Food Prices Will Grow With No Prospected Crisis
13 September, 2012
Food Prices Will Grow With No Prospected Crisis

Good prices will rise in the import-dependent Georgia but no apocalyptic picture looms in prospect unless the military instability in the Middle East aggravates. Three arm-groups of the United Nation of  Food and Agriculture Organization (FAO), the World Food Programme (WFP), and the International   Fund for Agriculture Development (IFAD) warned on September 4, 2012 that another bout of food crisis similar to 2007-2008 may rebound.

The sharp increase of prices in maize, wheat and soybean makes the UN experts to issue

pessimistic forecast and call for swift, coordinated action to discharge the situation so as “to make sure that these price shocks do not turn into a catastrophe hurting tens of millions over the coming months.”

According to agriculture experts, inclement weather conditions [frosts, droughts, and heavy rains] in key crop producing countries including America, Russia, and Europe affected harvest and caused the price hike. Prices started rising from June and increased particularly in this past July when prices on wheat, sugar and maize increased by 17%, 12% and 33% respectively.

One need not be too be an agriculture expert to guess that the export-dependent countries like Georgia are more vulnerable to price spikes. However, Georgian experts expect no apocalyptic picture unless instability in Middles East like Egypt, and Syria does not grow into warfare and does not infect Iran on its way.

“No serious food crisis and food shortage looms in prospect due to inclement climate conditions alone affecting harvest potential. The situation will be more sensitive in countries like Georgia due to its social vulnerability and dependence on the import [by approximately 90%], price will go high for sure. But if military situation aggravates in Arabian countries and force majore comes in I do not rule out much more lamentable outcome like cutting supply for logistics problems when food cannot be physically available,” Badri Ramishvili, an agriculture marketing expert, said in the interview to Georgian Journal.

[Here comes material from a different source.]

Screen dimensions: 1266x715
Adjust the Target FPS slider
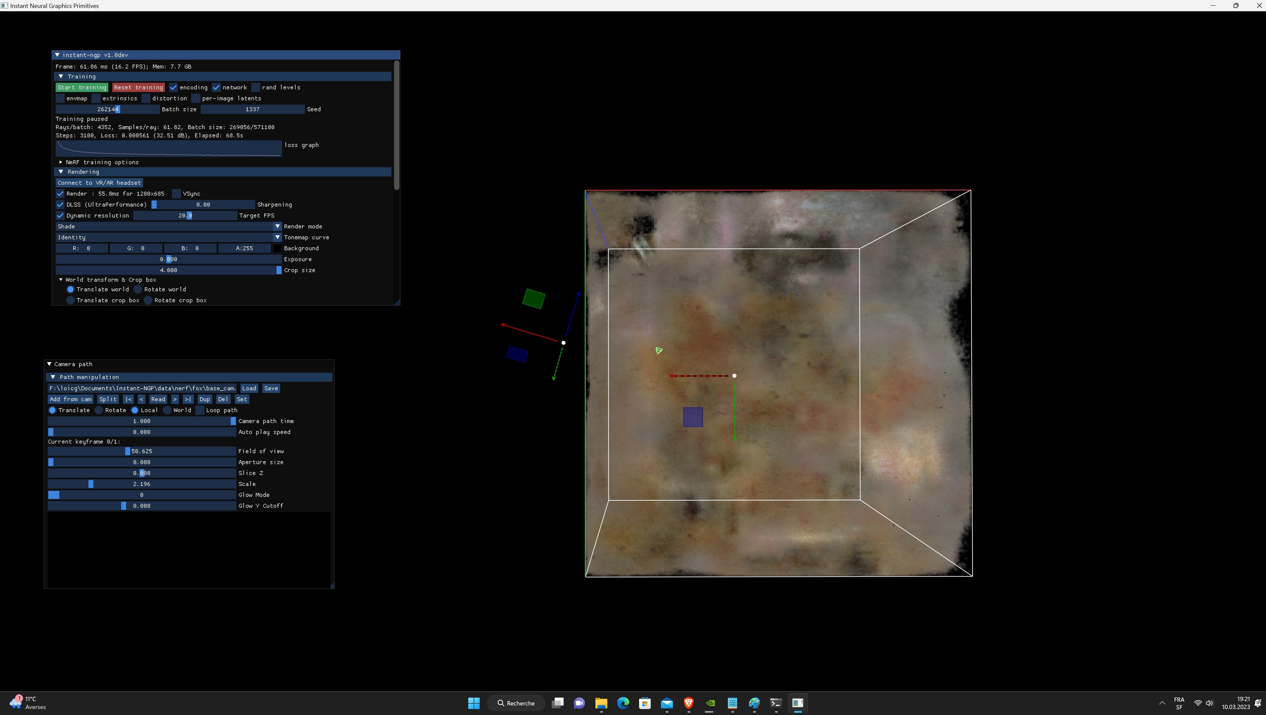click(185, 215)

Ramishvili fears that the military tension will not cause oil price spikes that in chain reaction will jack price up on food and countries like Georgia that have neither self-insurance-source nor strategic reserves of wheat and meat may face serious problems. The point is that under force majore situation the EU may close its borders and take care only after its members-states and partner countries.

Georgia depends only on commercial reserves of wheat made mainly by wheat importers that makes reserves of 1.5-2 months, Levan Silagava, Head of Association of Wheat Importers, said to GJ. Georgian state makes no reserves other than that. Georgia consumes about 600 thousand tons of wheat and Georgian local production makes about 13-15% of it translating into tentatively 100 thousand tons of what this year. The exact statistic is not available as far as not all farmers report their harvest figures at official statistics body.

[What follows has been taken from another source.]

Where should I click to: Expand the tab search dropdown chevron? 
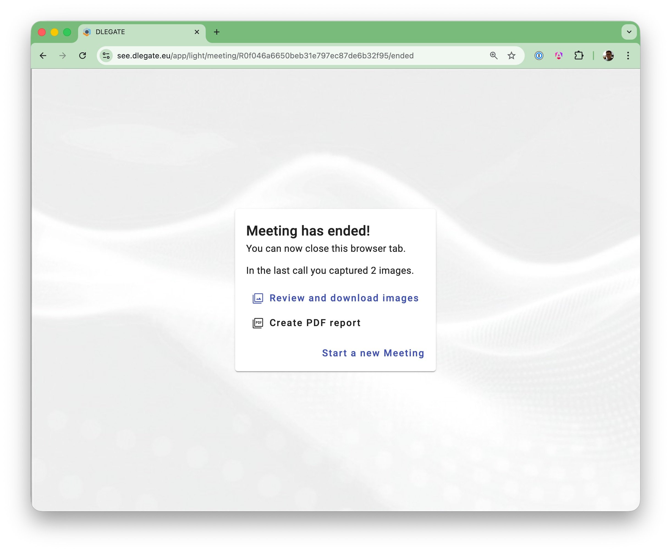coord(629,32)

Both Silagava and Ramishvili recommend the state to take care for strategic reserves.

“If we could be some kind of a part to the EU community, even from the economic point of view, like having free trade with the EU, we might feel much safer and need no state reserves of food for the EU would take care for its member states and partners in case of force majore. But until we are a sort of isolated country we should think of a longer-term food reserves from at least 6 to 12 months,” Ramishvili said.

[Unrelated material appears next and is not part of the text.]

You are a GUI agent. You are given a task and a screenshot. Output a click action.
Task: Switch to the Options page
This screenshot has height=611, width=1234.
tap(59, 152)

Silagava thinks there is no ground to fear for the food shortage and price hike on bread. Prices on flour have already increased by approximately 31% from GEL 29 per 50 kilo sack fixed in January of this year to approximately GEL 37-38. But Silagava presumes that it should not jack bread prices up since flour makes just about 50-60% of the bread self-price. The remainder 50-40% of price-making factors may offset the flour cost.

The current price difference between GEL 29 and GEL37-38 per sack is still far from GEL 60 fixed in 2010, Silagava believes. Actually a sack of flour costs GEL 41-42 at retail market but that cannot affect the general bread price for only petty bakeries buy flour at retail market, all big fishes  that can have influence on the market make procurements at big mills charging a sack by GEL 37-38, Silagava assures.

“Now the crucial thing is the price, not the deficit of wheat. The international markets expect now whether or not Russia will curb export. The reason is wheat harvest forecast reduced in Russia alone from 90 million tons predicted in June to 75-70 at the moment; and 12 million tons out of the figure is supposed to be exported instead the expected 18 million tons.   If Russian harvest will really stand at 70 million, Russia that can no longer enjoy quotas on export [since it is the World Trade Organization (WTO) member], plans to charge exported wheat by tentatively EUR 20 per ton that will fuel prices up at the international markets,” Silagava elaborated.

Prices on wheat were kept lower in June thanks to Kazakh export. Kazakhstan had the past year reserves of unsold wheat for the year of 2011 was rich and to sell the old harvest Kazakh government entered the market by damping prices. To boost Kazakh traders to export the product completely the state introduced USD 40 as bonus per ton of exported wheat that enabled Kazakh exporters to sell wheat for USD 230 per ton and even USD 210 early  in June. But the old Kazakh export reserves expired by August 1st, the damping prices were removed and the market prices flattened for all wheat exporters fixing USD 330 at the moment.

Now prices are supposed to go only up but how much higher,  depends on the market trends.